Some developments provide “platinum brokers” – the ones who handle the most condo business – with a head start, allowing their buyers first crack at units. Instead, the CentreCourt team blanket the market, accepting worksheets from any agent, in an effort to sell the project as quickly as possible.

Five nights after the Jan. 3 release, with worksheets in hand, Mr. Virani and Mr. Hoffman start to allocate units. A key consideration is who the agent is – one who sells lots of units will get priority over one who rarely dabbles in new condos.

By Sunday morning 80 per cent of the building is sold. The CentreCourt team decides to raise prices, bumping up the cost of a suites by about $10,000. By the end of the weekend, the developer has 185 deals, meaning roughly 85 per cent of the building has sold out.

Everyone is surprised. In a market that is supposed to be cooling, they have managed to go from closing on a deal to buy the land to selling nearly all of the project within about 10 weeks.

“Other developers might have a mindset that if they sold out within 30 days, they’ve underpriced it, left a lot of money on the table,” Mr. Hoffman says. “We’d rather have 100 per cent sold, our deposits in, be very conservatively underwritten, and now focus on the construction.”

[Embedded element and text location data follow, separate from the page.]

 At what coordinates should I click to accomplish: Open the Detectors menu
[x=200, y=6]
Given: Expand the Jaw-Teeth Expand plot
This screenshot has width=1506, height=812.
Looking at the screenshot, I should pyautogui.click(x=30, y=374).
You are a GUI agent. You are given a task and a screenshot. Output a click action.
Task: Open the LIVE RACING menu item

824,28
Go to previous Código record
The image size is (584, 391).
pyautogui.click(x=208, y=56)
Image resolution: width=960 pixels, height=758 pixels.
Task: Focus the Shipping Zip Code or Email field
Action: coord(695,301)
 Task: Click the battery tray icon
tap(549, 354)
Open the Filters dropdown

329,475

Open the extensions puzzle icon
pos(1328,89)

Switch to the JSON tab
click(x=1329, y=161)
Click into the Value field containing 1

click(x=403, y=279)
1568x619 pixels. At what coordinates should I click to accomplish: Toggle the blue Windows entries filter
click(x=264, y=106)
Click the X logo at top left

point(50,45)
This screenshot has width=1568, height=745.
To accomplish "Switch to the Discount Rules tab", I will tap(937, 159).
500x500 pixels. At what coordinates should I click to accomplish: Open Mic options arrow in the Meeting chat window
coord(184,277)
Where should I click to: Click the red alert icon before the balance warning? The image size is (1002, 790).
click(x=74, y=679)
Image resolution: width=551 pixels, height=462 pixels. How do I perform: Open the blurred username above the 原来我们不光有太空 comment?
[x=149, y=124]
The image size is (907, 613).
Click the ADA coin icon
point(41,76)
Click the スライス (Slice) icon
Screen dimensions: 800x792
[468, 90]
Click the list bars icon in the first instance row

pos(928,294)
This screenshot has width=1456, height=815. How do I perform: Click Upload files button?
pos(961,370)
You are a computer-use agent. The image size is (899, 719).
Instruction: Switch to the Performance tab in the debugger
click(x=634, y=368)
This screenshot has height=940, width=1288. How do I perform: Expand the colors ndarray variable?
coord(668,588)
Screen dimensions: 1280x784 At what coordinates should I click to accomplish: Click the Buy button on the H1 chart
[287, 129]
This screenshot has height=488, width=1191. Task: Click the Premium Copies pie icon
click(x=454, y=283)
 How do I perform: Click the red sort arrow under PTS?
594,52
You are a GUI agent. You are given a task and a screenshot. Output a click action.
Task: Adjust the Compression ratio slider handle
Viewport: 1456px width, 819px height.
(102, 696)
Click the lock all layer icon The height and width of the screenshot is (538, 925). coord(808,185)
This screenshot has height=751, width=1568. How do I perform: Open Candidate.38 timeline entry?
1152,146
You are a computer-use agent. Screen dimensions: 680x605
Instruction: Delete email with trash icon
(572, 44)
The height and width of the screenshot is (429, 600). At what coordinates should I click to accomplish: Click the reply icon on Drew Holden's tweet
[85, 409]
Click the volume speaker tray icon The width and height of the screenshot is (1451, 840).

Mr. Habibzadeh’s real estate agent, Roy Bhandari, can’t get over it.

“When the guys here told me they were launching on the third of January, I told them, ‘You are absolutely crazy,’” he says, sitting in the sales office while Mr. Habibzadeh finishes his paperwork.

“I was literally still in my Christmas pajamas, and I’m like, ‘Nobody is buying condos at this time of year, you’ve got to wait at least a couple of weeks.’ But you know what? [They were right.]”

------------------------

The development of Core Condos

2011

Bruce Feldman and partner buy two properties in heart of Toronto, near Church and Shuter streets, zoned for 10 storeys.

Summer 2012

Mr. Feldman begins the process to rezone the land.

September 2013

CentreCourt signs deal to buy the site, conditional on rezoning. Equity partners join in.

October

CentreCourt starts work with interior designers, ad agency, consultants (mechanical, electrical, structural).

Early to mid-November

Names and logos bandied about; a wind study in the works; deal for the land closes on Nov. 15.

Mid- to late November

Floor plans being designed; ad agency designs teaser website; consultants on traffic and waste disposal weigh in.

December

Suite plans are completed, renderings designed. Meetings begin with real estate agents.

Jan. 3, 2014

Suite plans, prices, renderings and worksheets are released.

Jan. 11-12 weekend

Saturday: Sales agreements start to be signed.  Sunday: Prices are increased. By end of weekend, 185 deals struck. 

What’s next

Working drawings, permits, construction.